List plays a Manhattan jazz pianist with some serious mommy issues to break down with his therapist.

“I don’t want to talk about it!”

“Then maybe we should.”

Nebbishy Jeff is married, plays in a popular jazz quartet and is two-years-and-change sober. His sponsor (longtime Letterman writer Bill Scheft) figures it’s time Jeff took on an AA “sponsee,” somebody just deciding to get sober.

“Either lean in, take the next step, or lean back and fall down a flight of stairs…Take the next right action.”

Jeff’s new sponsee (Bobby Shelton) is a drummer, a month sober and not into this newbie “speaking in bumper stickers” as advice. But they give it a try.

And then there’s the happy life at home, where Jeff and his wife (Sarah Tollemache) are dreading the annual July 4 trip to Maine to hang out with his family. But the scar tissue of this marriage — Jeff’s issues with his parents — might not be the seat of wife Beth’s unhappiness. Nothing for it but for our nebbish to motor north and finally “confront” the folks he’s told his therapist he would confront many times before.

A sober alcoholic hanging with a bunch of drunks. What says “family” and “our nation’s birthday” better than that?

What ensues is a day or two of dysfunction, none of it all that novel, only some of it funny and only in a bittersweet way.

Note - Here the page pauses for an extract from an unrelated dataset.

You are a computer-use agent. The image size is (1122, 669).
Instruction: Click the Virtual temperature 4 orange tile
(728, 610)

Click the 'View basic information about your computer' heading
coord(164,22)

The family dynamic here has its obvious characters with “toxic” tattooed on their foreheads and “tactless” in their DNA. Mom (Paula Plum) is a braying bully, dad (Robert Walsh) something of a shrinking violet, and everybody else is several degrees better or worse on the spectrum.

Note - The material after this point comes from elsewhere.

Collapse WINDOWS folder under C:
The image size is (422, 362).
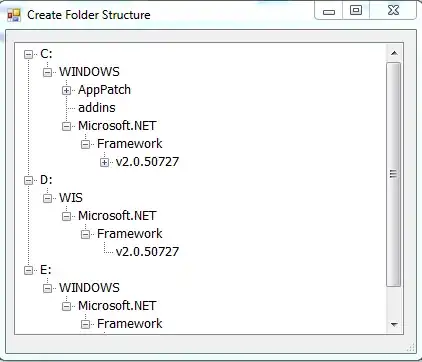pos(48,72)
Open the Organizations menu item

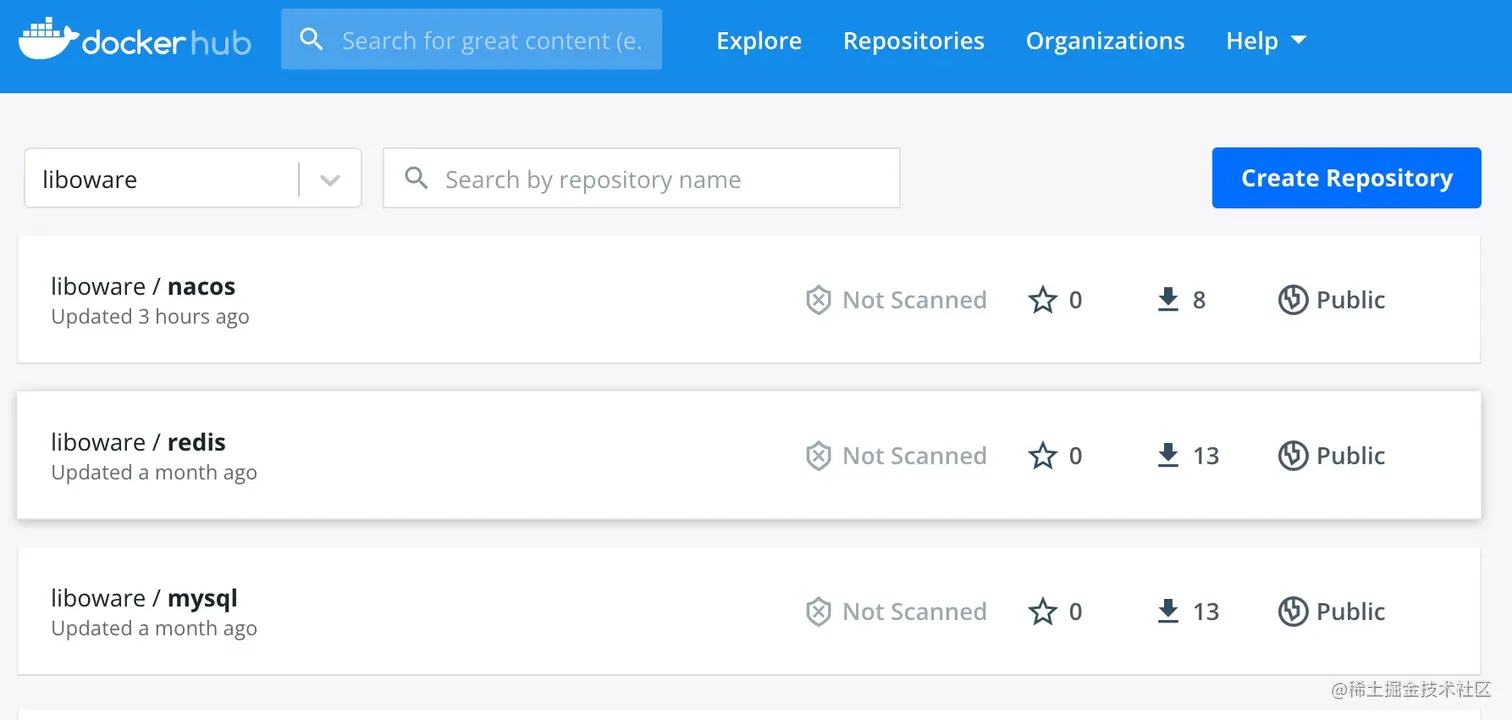click(1105, 41)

His mother bum-rushes Jeff into having “the talk” he tells them they need to have, and Mom promptly betrays that trust and exposes Jeff to endless family ridicule and recriminations. Homophobes, beer-guts and MAGAs, they literally gang up on him.

Stranger Naomi (Tara Pacheco) is here, as a witness and an innocent. Jeff’s one relatable relative is his close-in-age Uncle Mark (Chris Walsh) who helps explain things to her.

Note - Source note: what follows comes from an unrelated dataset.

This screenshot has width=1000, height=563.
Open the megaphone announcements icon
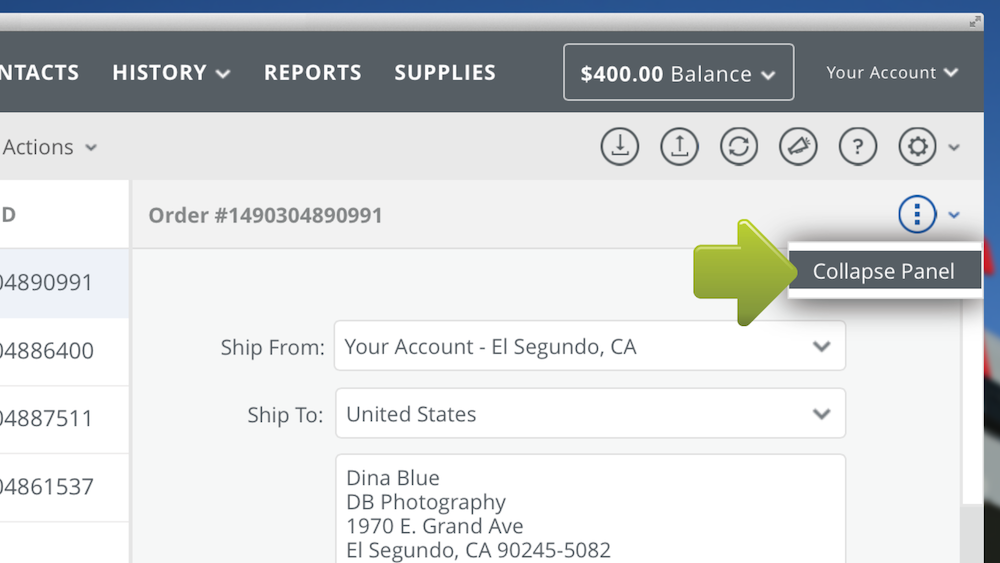click(798, 147)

“We were drinking buddies since we were 10 (Jeff) and 12 (Mark). The quitter!”

The cast might have been the best they could manage, considering C.K.’s pariah status. The only “name” in the ensemble, aside from him, is veteran comic Allan Havey, currently on TV’s “Billions.”

List may be convincing enough at the keyboard and competent with a line, especially a funny one, whether spoken or reacted to.

“You’re the WORST therapist. I’m suffering here!”

“Maybe you’re not suffering enough.”

But List lacks acting polish or the charisma to be an arresting screen presence. A funnier script might have minimized that. It kept Woody Allen on the screen for decades, after all.

There’s promising if timeworn material here — the jazz milieu, the AA routine, the toxic parents, the jerkiest cousin (Nick De Paolo) of them all. But there’s no pop to the picture, no compelling answer to the question, “OK, why is this a movie?”

One gets the feeling that C.K’s track record of marketing his stand-up specials and the like directly to his fans is the main reason “Fourth of July” was made. As his Kardashian role models showed him, scandal or no scandal, content is content as long as it’ll sell.

Rating: unrated, profanity, smoking, alcohol abuse

Cast: Joe List, Paula Plum, Sarah Tollemache, Nick De Paolo, Chris Walsh, Tara Pacheco, Bill Scheft, Robert Kelly, Allan Havey and Louis C. K.

Credits: Directed by Louis C.K., scripted by Joe List and Louis C.K. An Abramorama release.